#### Records to use ####

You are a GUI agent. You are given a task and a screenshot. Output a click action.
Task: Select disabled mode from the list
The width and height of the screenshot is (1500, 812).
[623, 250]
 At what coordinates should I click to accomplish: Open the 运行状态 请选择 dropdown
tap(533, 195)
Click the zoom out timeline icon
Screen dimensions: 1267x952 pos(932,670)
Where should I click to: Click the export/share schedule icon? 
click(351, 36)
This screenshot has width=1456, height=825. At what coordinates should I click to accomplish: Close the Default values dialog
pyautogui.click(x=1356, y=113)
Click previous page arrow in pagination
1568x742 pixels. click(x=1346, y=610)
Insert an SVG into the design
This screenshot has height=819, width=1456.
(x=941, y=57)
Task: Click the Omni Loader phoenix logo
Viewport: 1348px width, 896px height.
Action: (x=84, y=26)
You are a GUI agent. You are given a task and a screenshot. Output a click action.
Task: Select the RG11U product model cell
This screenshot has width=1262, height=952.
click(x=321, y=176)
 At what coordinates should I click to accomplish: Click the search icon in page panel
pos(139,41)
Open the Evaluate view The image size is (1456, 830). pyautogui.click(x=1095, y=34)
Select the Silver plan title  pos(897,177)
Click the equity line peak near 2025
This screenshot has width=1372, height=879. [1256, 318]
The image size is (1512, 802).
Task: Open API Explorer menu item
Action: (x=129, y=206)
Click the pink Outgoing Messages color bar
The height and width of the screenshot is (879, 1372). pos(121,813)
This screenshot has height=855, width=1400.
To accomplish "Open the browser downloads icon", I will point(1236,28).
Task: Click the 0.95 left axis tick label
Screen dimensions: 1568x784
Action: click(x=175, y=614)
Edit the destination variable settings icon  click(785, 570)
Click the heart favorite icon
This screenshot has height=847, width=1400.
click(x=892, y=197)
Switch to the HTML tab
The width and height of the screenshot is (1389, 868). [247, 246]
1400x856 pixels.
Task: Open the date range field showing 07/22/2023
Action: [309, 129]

####

- **Work instructions**: Reproduce the entries above exactly, every line included.

- **Answer space**:
You are a GUI agent. You are given a task and a screenshot. Output a click action.
Task: Select disabled mode from the list
The width and height of the screenshot is (1500, 812).
[623, 250]
 At what coordinates should I click to accomplish: Open the 运行状态 请选择 dropdown
tap(533, 195)
Click the zoom out timeline icon
Screen dimensions: 1267x952 pos(932,670)
Where should I click to: Click the export/share schedule icon? 
click(351, 36)
This screenshot has width=1456, height=825. At what coordinates should I click to accomplish: Close the Default values dialog
pyautogui.click(x=1356, y=113)
Click previous page arrow in pagination
1568x742 pixels. click(x=1346, y=610)
Insert an SVG into the design
This screenshot has height=819, width=1456.
(x=941, y=57)
Task: Click the Omni Loader phoenix logo
Viewport: 1348px width, 896px height.
Action: (x=84, y=26)
You are a GUI agent. You are given a task and a screenshot. Output a click action.
Task: Select the RG11U product model cell
This screenshot has width=1262, height=952.
click(x=321, y=176)
 At what coordinates should I click to accomplish: Click the search icon in page panel
pos(139,41)
Open the Evaluate view The image size is (1456, 830). pyautogui.click(x=1095, y=34)
Select the Silver plan title  pos(897,177)
Click the equity line peak near 2025
This screenshot has width=1372, height=879. [1256, 318]
The image size is (1512, 802).
Task: Open API Explorer menu item
Action: (x=129, y=206)
Click the pink Outgoing Messages color bar
The height and width of the screenshot is (879, 1372). pos(121,813)
This screenshot has height=855, width=1400.
To accomplish "Open the browser downloads icon", I will point(1236,28).
Task: Click the 0.95 left axis tick label
Screen dimensions: 1568x784
Action: click(x=175, y=614)
Edit the destination variable settings icon  click(785, 570)
Click the heart favorite icon
This screenshot has height=847, width=1400.
click(x=892, y=197)
Switch to the HTML tab
The width and height of the screenshot is (1389, 868). [247, 246]
1400x856 pixels.
Task: Open the date range field showing 07/22/2023
Action: [309, 129]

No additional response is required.